Integrated lipidomics and transcriptomic analysis of peripheral blood reveals significantly enriched pathways in type 2 diabetes mellitus

• Published in: BMC medical genomics Vol. 6 Suppl 1; no. Suppl 1; p. S12
• Main Authors: Zhao, Chen, Mao, Jinghe, Ai, Junmei, Shenwu, Ming, Shi, Tieliu, Zhang, Daqing, Wang, Xiaonan, Wang, Yunliang, Deng, Youping
• Format: Journal Article
• Language: English
• Published: England BioMed Central 2013; BioMed Central Ltd
• Subjects: Adult; Aged; Cluster Analysis; Diabetes Mellitus, Type 2 - blood; Diabetes Mellitus, Type 2 - genetics; Diabetes Mellitus, Type 2 - metabolism; Female; Gene Expression Profiling; Humans; Insulin - metabolism; Insulin Resistance; Lipid Metabolism - genetics; Male; Middle Aged; Oligonucleotide Array Sequence Analysis; Phenotype; Sex Factors; Signal Transduction
• ISSN: 1755-8794; 1755-8794
• DOI: 10.1186/1755-8794-6-s1-s12

Insulin resistance is a key element in the pathogenesis of type 2 diabetes mellitus. Plasma free fatty acids were assumed to mediate the insulin resistance, while the relationship between lipid and glucose disposal remains to be demonstrated across liver, skeletal muscle and blood. We profiled both lipidomics and gene expression of 144 total peripheral blood samples, 84 from patients with T2D and 60 from healthy controls. Then, factor and partial least squares models were used to perform a combined analysis of lipidomics and gene expression profiles to uncover the bioprocesses that are associated with lipidomic profiles in type 2 diabetes.
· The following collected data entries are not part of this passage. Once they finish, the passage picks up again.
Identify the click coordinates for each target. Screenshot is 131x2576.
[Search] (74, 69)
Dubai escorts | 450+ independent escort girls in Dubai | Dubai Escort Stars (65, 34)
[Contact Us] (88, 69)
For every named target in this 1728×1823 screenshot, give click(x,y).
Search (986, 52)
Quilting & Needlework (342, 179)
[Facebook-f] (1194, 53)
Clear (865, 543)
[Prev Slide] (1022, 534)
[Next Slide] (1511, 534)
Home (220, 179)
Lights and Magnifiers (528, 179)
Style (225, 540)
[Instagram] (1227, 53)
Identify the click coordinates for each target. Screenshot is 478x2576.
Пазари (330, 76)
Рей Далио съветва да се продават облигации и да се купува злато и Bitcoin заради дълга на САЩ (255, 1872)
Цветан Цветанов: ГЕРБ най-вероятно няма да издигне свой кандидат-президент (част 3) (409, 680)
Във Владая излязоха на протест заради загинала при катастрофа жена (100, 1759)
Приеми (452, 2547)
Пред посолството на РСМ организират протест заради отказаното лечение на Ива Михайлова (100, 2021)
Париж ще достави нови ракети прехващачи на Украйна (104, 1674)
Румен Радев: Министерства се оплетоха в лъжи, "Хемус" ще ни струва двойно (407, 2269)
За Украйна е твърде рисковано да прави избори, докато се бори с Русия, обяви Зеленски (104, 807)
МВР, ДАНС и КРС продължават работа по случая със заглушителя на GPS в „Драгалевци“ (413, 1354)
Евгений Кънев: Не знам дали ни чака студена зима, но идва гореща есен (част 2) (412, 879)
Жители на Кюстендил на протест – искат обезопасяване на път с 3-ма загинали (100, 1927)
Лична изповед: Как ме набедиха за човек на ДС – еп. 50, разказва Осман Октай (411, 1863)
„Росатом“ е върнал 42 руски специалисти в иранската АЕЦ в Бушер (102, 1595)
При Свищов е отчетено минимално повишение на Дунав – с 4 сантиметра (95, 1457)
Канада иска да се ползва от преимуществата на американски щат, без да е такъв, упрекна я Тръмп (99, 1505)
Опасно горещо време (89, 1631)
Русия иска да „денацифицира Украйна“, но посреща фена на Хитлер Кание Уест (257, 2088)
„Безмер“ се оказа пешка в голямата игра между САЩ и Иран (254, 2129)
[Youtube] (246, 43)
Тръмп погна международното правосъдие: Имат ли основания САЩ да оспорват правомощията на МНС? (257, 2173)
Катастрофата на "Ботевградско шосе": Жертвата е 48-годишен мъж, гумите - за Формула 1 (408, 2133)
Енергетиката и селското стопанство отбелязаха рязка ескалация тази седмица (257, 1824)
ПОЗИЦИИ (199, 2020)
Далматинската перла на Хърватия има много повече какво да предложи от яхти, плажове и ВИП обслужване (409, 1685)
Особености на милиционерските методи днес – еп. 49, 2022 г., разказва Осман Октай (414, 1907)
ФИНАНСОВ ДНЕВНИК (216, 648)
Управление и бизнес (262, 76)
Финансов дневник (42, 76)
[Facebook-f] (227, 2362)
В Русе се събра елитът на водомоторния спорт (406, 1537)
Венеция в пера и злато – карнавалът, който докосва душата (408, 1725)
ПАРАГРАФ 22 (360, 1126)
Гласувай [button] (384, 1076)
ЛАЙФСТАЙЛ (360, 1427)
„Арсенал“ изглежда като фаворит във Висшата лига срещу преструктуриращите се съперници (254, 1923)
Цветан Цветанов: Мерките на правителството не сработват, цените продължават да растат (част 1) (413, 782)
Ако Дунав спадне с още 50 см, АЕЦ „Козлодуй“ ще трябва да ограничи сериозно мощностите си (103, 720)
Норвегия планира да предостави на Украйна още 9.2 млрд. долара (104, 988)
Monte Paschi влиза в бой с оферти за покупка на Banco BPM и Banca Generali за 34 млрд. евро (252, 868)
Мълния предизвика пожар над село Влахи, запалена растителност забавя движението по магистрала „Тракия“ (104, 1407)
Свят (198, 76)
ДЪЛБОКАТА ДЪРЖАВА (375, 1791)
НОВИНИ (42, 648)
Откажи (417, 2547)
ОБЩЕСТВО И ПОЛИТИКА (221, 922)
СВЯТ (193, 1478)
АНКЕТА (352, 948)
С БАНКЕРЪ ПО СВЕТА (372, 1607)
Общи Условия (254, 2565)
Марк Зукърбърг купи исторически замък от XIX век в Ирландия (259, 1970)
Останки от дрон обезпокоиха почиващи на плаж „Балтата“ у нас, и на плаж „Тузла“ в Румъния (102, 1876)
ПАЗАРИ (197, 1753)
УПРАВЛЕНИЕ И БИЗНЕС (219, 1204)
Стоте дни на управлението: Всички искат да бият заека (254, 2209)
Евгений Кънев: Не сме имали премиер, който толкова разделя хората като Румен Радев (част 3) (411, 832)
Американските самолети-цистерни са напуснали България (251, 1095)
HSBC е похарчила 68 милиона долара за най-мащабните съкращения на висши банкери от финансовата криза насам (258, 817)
According to factor analysis of the lipidomic profile, several species of lipids were found to be correlated with different phenotypes, including diabetes-related C23:2CE, C23:3CE, C23:4CE, ePE36:4, ePE36:5, ePE36:6; race-related (African-American) PI36:1; and sex-related PE34:1 and LPC18:2. The major variance of gene expression profile was not caused by known factors and no significant difference can be directly derived from differential gene expression profile. However, the combination of lipidomic and gene expression analyses allows us to reveal the correlation between the altered lipid profile with significantly enriched pathways, such as one carbon pool by folate, arachidonic acid metabolism, insulin signaling pathway, amino sugar and nucleotide sugar metabolism, propanoate metabolism, and starch and sucrose metabolism. The genes in these pathways showed a good capability to classify diabetes samples. Combined analysis of gene expression and lipidomic profiling reveals type 2 diabetes-associated lipid species and enriched biological pathways in peripheral blood, while gene expression profile does not show direct correlation. Our findings provide a new clue to better understand the mechanism of disordered lipid metabolism in association with type 2 diabetes.